EXERCISE DATA

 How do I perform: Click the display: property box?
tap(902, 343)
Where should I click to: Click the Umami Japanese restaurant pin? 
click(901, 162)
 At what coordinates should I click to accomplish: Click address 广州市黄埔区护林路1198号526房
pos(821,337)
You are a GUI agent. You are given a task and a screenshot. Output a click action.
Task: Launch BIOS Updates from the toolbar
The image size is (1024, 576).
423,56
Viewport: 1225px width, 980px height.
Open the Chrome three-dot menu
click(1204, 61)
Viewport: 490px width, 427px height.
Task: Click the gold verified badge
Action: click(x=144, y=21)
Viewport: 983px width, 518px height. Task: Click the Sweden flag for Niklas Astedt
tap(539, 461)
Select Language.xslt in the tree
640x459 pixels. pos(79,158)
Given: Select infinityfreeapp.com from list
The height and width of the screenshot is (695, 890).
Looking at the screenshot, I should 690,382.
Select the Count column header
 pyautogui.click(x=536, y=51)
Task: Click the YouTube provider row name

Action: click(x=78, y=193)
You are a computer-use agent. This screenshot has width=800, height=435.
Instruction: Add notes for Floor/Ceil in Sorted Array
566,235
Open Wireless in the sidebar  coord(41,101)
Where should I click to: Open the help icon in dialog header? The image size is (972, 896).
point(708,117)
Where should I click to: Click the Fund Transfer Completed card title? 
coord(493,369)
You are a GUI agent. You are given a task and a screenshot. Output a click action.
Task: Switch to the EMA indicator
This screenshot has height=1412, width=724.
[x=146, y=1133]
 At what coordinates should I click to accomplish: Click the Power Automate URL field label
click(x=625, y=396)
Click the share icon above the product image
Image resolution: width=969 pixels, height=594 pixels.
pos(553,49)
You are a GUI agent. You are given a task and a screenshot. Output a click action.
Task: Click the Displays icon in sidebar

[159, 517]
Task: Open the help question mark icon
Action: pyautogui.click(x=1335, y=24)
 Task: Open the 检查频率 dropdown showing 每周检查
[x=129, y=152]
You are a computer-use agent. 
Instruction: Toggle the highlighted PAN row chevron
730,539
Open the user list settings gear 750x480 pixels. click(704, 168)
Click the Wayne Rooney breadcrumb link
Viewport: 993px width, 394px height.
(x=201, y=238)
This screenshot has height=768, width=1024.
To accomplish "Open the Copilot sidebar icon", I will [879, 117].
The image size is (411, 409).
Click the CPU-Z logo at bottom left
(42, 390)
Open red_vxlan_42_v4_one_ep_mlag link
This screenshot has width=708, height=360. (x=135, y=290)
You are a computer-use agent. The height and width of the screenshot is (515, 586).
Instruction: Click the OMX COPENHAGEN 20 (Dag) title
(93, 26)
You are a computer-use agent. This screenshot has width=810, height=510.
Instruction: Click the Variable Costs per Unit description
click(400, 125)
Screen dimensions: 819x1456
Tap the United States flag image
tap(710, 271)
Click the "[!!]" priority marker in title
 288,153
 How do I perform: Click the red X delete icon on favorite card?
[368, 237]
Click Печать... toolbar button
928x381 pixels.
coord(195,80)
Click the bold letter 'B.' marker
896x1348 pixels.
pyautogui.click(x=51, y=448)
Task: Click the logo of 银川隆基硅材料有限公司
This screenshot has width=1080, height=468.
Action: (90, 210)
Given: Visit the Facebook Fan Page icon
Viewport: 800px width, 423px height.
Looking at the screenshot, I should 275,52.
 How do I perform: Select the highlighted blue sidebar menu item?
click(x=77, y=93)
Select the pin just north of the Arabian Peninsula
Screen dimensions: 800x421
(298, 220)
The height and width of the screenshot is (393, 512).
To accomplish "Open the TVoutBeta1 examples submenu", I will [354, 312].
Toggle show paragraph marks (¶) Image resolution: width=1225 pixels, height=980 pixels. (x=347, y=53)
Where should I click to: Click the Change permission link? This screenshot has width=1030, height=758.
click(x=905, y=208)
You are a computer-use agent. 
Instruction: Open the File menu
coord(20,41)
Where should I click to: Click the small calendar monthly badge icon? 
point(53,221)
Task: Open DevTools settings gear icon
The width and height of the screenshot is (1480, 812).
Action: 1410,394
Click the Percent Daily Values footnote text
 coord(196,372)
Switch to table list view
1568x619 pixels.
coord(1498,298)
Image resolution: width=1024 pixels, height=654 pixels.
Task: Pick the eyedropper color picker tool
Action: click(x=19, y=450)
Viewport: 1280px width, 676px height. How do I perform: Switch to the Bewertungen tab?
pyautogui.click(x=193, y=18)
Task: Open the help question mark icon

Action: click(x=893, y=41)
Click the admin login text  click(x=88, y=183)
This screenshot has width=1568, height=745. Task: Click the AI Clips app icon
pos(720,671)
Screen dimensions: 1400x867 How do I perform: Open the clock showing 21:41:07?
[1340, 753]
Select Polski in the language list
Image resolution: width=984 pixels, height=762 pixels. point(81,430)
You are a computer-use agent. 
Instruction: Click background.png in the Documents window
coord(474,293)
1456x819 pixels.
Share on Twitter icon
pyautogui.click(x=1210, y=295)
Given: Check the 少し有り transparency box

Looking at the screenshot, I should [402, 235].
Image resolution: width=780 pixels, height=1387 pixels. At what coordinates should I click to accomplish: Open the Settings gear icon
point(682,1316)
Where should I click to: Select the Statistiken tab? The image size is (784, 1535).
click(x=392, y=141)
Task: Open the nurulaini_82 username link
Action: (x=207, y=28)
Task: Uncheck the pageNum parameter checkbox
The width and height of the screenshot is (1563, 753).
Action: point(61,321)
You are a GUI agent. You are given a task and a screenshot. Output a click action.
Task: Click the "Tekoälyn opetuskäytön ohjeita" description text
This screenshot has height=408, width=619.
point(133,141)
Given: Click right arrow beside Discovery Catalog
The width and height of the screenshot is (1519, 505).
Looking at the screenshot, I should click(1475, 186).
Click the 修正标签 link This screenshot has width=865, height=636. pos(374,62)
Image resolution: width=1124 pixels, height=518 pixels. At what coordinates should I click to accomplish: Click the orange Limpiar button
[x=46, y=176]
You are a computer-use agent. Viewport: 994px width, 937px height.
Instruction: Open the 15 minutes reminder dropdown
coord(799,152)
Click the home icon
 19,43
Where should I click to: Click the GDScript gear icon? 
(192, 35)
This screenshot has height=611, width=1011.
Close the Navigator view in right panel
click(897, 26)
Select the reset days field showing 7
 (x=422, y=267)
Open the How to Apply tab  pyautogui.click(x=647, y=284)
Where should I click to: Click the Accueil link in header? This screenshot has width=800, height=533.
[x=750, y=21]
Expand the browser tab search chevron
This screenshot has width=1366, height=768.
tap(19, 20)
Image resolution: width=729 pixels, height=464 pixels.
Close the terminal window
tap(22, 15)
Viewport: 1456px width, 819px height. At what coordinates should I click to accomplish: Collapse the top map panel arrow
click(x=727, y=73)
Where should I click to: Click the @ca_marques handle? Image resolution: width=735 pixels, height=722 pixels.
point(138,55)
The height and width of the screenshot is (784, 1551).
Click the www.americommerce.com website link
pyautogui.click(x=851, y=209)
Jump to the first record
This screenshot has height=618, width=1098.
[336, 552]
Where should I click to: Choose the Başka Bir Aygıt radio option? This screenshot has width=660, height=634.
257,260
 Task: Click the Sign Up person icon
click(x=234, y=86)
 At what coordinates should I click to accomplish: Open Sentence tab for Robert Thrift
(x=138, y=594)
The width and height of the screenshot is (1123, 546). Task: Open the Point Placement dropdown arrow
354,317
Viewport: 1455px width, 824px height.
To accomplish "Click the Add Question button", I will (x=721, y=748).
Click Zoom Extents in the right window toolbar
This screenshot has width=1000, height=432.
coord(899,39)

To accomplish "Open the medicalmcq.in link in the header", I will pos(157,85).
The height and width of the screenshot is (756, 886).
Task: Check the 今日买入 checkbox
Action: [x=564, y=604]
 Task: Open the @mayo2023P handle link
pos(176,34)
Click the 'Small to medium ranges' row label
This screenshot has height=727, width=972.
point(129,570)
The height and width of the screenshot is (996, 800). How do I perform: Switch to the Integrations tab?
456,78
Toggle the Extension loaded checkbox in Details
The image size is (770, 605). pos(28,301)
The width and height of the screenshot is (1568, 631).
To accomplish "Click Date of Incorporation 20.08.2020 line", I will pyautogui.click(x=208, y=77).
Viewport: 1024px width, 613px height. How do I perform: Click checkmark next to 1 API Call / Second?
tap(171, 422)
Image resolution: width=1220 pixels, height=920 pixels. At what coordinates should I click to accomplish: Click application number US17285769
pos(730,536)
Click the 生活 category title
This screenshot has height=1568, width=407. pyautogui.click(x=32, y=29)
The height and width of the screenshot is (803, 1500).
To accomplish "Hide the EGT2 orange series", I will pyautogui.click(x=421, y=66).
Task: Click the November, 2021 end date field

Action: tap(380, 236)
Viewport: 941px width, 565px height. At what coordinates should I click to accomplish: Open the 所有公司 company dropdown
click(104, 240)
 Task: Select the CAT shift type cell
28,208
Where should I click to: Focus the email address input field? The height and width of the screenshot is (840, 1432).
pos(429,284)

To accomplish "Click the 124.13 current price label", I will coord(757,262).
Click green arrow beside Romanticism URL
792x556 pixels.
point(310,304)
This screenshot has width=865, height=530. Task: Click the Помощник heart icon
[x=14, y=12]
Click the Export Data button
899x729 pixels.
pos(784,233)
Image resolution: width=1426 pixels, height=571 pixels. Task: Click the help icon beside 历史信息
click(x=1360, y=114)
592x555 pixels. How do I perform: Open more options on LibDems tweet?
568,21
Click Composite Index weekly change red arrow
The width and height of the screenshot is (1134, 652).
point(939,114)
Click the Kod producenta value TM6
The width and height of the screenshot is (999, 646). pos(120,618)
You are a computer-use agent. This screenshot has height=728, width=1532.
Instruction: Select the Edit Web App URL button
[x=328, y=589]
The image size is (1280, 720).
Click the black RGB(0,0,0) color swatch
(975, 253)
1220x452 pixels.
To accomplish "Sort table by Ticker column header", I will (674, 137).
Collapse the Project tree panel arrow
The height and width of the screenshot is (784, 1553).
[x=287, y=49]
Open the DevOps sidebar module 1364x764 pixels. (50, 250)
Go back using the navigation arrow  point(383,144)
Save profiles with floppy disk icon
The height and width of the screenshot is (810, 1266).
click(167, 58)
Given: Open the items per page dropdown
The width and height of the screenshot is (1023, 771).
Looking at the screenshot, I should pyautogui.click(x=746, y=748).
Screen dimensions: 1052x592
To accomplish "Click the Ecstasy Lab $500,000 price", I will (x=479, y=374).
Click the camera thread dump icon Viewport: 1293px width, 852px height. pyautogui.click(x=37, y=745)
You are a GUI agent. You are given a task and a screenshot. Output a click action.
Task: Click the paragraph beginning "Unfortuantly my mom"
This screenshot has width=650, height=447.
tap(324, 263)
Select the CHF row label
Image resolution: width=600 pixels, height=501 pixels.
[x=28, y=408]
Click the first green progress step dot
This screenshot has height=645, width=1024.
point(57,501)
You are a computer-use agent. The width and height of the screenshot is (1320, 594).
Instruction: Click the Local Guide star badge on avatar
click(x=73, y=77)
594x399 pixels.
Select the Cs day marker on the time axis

TASK ITEM
Go through the listing above and locate each line that holds the word "toolbar". Copy those lines.

SOLUTION FOR THIS TASK
Task: Launch BIOS Updates from the toolbar
Click Печать... toolbar button
Click Zoom Extents in the right window toolbar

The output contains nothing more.